At a Glance
- Tasks: Develop statistical frameworks using Bayesian modelling for healthcare analytics.
- Company: Innovative healthcare analytics company in Greater London.
- Benefits: Collaborate with engineers and contribute to impactful medical decision support systems.
- Why this job: Make a real difference in healthcare by predicting physiological deterioration.
- Qualifications: PhD or strong MSc in relevant fields, experience in Bayesian inference, and programming skills in Python or R.
- Other info: Exciting opportunity to work in a dynamic and collaborative environment.
The predicted salary is between 50000 - 70000 £ per year.
A healthcare analytics company in Greater London is seeking a biostatistician with expertise in Bayesian modelling. This role involves developing statistical frameworks to estimate the probability of physiological deterioration using multi-sensor data.
Candidates should have a PhD or strong MSc in related fields, experience with Bayesian inference, and strong programming skills in Python or R.
The position offers opportunities to collaborate with engineers and contribute to real-world medical decision support systems.
Bayesian Biostatistician — Medical Risk & Triage Modeling employer: Biostream
Contact Detail:
Biostream Recruiting Team
StudySmarter Expert Advice 🤫
We think this is how you could land Bayesian Biostatistician — Medical Risk & Triage Modeling
✨Tip Number 1
Network like a pro! Reach out to professionals in the healthcare analytics field on LinkedIn or at industry events. We can’t stress enough how valuable personal connections can be in landing that dream job.
✨Tip Number 2
Show off your skills! Create a portfolio showcasing your Bayesian modelling projects or any relevant work you've done with Python or R. This will give potential employers a taste of what you can bring to the table.
✨Tip Number 3
Prepare for interviews by brushing up on your technical knowledge and problem-solving skills. We recommend practising common biostatistics questions and being ready to discuss your past experiences in detail.
✨Tip Number 4
Don’t forget to apply through our website! It’s the best way to ensure your application gets noticed. Plus, we love seeing candidates who are proactive about their job search.
We think you need these skills to ace Bayesian Biostatistician — Medical Risk & Triage Modeling
Some tips for your application 🫡
Show Off Your Skills: Make sure to highlight your expertise in Bayesian modelling and any relevant programming skills in Python or R. We want to see how your background aligns with the role, so don’t hold back!
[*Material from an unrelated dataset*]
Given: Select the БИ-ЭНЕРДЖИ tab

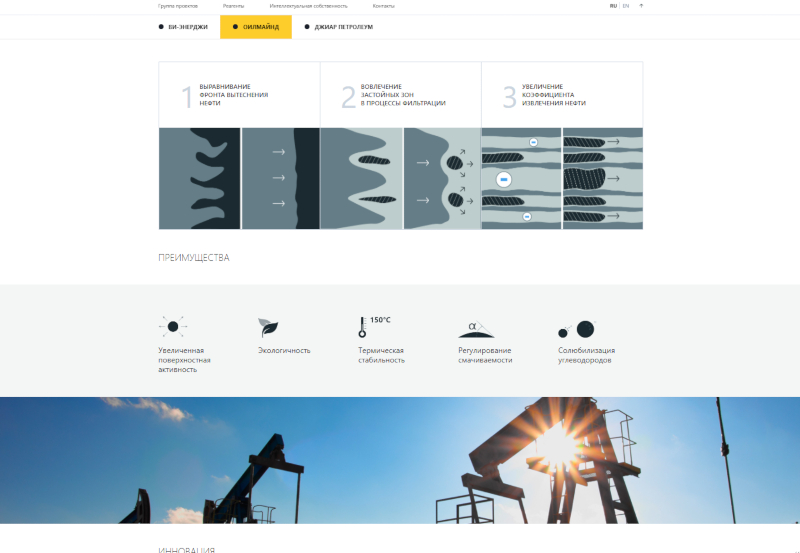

Tailor Your Application: Customise your CV and cover letter to reflect the specific requirements mentioned in the job description. We love seeing candidates who take the time to connect their experience with what we’re looking for.
Be Clear and Concise: When writing your application, keep it straightforward and to the point. We appreciate clarity, so make sure your key achievements and experiences shine through without unnecessary fluff.
Apply Through Our Website: We encourage you to submit your application directly through our website. It’s the best way for us to receive your details and ensures you’re considered for the role. Plus, it’s super easy!
How to prepare for a job interview at Biostream
✨Know Your Bayesian Basics
Make sure you brush up on your Bayesian modelling concepts. Be ready to discuss how you've applied Bayesian inference in past projects, especially in healthcare contexts. This will show your depth of knowledge and practical experience.
✨Showcase Your Programming Skills
Since strong programming skills in Python or R are crucial for this role, prepare to demonstrate your coding abilities. You might be asked to solve a problem on the spot, so practice coding exercises related to statistical analysis and data manipulation.
✨Understand Multi-Sensor Data
Familiarise yourself with the types of multi-sensor data used in medical settings. Be prepared to discuss how you would approach developing statistical frameworks for estimating physiological deterioration using such data. This shows your ability to apply theory to real-world scenarios.
✨Collaboration is Key
This role involves working closely with engineers, so highlight any past experiences where you've collaborated across disciplines. Discuss how you communicate complex statistical concepts to non-statisticians, as this will demonstrate your teamwork and communication skills.